* Your task:
Please say how many lines in the records below contain the word "pixel". Give the number and nothing more.

* Data excerpts:
==========
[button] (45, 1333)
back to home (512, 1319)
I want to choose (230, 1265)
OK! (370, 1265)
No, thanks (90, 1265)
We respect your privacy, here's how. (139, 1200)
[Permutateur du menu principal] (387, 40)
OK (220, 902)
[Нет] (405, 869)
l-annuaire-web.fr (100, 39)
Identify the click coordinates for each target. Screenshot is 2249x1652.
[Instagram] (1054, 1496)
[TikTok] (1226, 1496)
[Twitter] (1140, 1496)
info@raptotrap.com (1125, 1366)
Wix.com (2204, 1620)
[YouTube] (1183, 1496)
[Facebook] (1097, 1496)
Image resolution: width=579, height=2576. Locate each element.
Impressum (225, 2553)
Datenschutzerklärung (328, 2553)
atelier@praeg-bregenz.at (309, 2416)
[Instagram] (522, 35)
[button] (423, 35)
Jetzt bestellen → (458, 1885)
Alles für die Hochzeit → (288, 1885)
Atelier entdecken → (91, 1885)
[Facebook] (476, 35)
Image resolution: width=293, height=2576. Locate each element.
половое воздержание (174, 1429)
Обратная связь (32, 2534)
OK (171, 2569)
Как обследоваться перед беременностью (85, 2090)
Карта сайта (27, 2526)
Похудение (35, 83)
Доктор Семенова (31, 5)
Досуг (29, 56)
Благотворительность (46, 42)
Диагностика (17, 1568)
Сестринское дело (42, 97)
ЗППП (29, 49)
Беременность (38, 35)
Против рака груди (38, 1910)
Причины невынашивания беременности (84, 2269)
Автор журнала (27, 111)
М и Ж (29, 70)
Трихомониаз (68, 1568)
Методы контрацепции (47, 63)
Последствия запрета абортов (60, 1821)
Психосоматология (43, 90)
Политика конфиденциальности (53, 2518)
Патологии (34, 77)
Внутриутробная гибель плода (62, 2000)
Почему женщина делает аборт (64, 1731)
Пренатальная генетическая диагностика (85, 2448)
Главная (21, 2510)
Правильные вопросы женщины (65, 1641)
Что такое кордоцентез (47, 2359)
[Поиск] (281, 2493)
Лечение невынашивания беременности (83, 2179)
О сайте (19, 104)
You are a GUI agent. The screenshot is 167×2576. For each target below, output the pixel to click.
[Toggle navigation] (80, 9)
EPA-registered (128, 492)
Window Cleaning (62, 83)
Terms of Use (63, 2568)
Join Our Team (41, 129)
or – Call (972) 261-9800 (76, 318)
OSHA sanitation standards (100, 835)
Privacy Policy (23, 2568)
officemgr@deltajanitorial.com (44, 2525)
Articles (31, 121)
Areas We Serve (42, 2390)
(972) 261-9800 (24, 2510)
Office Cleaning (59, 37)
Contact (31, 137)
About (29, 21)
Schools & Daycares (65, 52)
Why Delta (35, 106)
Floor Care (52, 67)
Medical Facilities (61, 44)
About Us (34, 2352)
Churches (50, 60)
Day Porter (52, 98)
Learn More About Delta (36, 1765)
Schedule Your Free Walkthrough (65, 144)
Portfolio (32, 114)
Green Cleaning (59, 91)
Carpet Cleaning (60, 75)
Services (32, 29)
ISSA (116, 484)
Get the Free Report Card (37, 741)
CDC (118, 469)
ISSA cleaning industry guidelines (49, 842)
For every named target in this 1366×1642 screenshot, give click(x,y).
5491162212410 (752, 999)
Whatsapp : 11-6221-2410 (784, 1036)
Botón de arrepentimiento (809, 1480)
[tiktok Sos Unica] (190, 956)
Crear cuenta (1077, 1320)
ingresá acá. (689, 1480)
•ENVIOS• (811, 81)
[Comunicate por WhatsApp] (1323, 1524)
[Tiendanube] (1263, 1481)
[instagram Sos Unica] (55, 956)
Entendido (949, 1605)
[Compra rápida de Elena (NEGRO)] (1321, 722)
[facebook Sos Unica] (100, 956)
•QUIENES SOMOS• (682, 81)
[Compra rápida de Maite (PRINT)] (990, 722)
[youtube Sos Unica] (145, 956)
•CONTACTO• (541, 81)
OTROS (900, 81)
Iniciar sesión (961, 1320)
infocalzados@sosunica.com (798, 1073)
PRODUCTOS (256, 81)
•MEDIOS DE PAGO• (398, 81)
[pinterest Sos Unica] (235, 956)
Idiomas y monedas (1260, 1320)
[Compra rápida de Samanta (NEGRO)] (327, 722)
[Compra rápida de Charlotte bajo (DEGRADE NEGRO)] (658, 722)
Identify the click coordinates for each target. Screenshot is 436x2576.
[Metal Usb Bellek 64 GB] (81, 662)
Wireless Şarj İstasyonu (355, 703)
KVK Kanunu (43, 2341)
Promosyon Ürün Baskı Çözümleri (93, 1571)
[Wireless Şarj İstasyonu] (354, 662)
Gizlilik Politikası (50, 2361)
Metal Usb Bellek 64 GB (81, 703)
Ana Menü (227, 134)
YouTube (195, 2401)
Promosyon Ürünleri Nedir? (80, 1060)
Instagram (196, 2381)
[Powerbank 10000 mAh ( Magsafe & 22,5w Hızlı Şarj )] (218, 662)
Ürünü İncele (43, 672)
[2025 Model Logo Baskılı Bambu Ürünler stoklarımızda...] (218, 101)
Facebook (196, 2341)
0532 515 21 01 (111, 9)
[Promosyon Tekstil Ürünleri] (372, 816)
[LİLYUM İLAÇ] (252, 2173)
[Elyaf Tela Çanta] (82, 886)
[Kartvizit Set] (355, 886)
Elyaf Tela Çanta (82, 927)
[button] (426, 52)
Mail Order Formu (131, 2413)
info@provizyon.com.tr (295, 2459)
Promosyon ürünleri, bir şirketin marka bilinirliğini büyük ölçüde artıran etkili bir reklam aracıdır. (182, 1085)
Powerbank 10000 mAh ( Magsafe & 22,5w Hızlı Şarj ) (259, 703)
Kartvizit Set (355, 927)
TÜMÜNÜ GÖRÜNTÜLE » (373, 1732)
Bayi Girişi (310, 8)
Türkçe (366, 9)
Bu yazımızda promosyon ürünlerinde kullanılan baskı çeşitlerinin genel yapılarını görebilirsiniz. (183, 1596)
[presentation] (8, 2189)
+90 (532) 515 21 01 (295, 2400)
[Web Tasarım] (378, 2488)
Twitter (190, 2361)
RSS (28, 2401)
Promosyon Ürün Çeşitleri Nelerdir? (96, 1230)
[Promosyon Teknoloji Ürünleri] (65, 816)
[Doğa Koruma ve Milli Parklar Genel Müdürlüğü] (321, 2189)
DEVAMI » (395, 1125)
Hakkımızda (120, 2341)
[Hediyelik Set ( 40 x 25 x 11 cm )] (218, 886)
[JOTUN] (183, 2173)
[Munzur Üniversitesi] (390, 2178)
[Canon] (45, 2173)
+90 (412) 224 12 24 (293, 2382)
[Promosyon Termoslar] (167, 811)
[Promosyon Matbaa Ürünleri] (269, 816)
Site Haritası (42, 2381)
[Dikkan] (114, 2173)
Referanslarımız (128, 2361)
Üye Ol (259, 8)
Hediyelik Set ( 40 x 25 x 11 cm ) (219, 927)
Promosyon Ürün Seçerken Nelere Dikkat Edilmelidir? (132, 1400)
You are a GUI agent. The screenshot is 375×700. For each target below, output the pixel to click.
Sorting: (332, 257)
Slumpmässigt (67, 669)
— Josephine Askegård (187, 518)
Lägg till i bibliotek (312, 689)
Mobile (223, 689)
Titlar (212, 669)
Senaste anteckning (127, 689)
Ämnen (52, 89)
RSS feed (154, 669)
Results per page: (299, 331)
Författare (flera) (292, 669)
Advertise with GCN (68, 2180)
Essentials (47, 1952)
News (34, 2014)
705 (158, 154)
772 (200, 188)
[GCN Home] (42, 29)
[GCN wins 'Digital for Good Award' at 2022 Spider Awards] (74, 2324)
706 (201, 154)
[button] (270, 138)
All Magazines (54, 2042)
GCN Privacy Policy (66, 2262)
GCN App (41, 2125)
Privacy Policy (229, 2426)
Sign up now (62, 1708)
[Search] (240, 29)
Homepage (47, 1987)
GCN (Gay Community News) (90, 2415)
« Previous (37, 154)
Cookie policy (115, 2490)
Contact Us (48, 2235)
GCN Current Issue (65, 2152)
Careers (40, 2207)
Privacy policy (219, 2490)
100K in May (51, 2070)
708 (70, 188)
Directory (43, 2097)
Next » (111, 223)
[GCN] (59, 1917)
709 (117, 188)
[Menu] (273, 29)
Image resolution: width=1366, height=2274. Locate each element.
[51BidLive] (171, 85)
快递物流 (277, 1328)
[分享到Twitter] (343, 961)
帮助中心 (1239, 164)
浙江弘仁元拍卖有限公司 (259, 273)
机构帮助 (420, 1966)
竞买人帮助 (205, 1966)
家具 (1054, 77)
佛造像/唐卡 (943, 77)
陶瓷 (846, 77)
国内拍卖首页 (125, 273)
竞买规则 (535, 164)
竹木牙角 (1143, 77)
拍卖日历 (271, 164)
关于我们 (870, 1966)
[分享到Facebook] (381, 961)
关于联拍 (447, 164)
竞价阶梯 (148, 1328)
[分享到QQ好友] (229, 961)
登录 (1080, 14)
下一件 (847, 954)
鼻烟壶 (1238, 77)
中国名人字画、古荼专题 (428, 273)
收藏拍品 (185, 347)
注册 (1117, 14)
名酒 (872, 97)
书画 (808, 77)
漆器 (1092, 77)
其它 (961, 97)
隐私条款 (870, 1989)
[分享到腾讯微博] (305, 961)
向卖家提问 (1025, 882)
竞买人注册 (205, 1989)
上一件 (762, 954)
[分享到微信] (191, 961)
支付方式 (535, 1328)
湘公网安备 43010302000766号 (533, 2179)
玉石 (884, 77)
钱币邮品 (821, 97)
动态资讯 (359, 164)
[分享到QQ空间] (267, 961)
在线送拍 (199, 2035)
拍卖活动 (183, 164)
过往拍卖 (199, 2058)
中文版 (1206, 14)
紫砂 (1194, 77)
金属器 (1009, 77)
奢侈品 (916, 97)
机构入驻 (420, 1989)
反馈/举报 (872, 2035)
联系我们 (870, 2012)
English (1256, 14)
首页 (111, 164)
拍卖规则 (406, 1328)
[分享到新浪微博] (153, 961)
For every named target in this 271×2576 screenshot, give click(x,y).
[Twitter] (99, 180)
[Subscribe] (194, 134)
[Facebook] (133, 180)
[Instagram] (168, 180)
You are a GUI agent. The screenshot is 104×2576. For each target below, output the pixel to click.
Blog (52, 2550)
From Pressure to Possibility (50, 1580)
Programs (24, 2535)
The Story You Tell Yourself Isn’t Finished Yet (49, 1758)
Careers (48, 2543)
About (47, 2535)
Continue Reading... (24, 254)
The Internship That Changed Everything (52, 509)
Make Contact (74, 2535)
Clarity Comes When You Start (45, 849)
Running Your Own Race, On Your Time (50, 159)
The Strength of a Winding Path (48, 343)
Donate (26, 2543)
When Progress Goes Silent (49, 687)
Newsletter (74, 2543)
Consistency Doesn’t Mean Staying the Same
==========
* Task response:
3